** GOAL OF THE EXERCISE **
Copy out each line of the data that includes the string "screenshot".

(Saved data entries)
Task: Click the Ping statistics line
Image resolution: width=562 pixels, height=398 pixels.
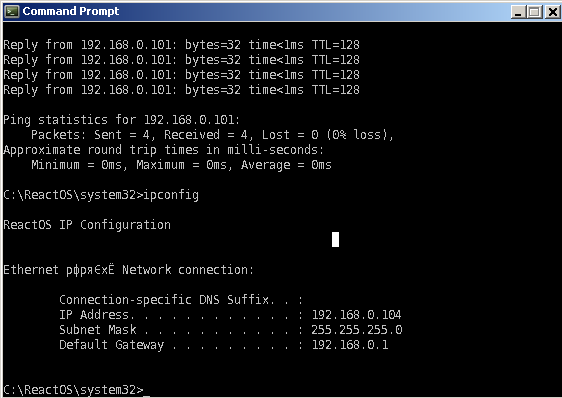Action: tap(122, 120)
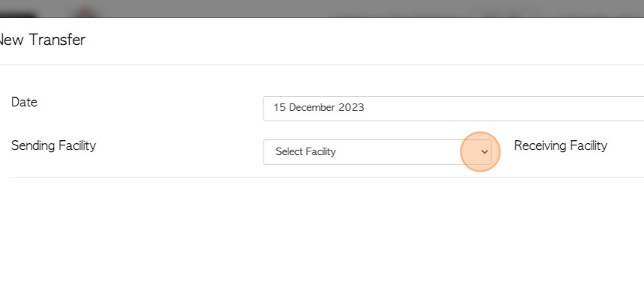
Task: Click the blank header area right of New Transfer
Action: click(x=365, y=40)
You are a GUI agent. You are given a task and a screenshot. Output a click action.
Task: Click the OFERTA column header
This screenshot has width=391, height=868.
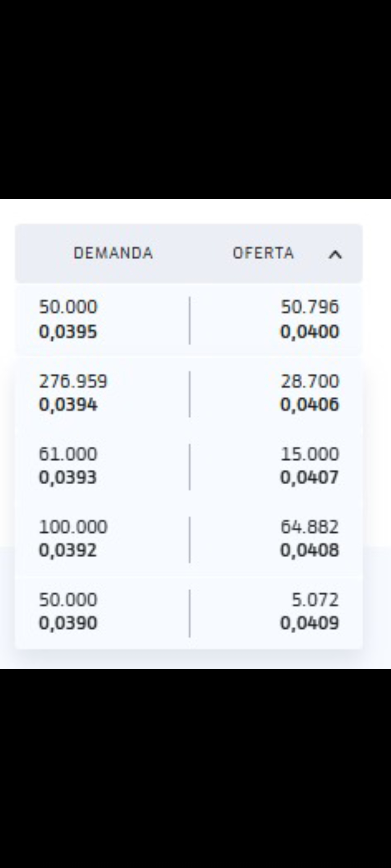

** ANSWER TO THIS PROBLEM **
You are a GUI agent. You are given a task and a screenshot. Output a click action.
This screenshot has width=391, height=868.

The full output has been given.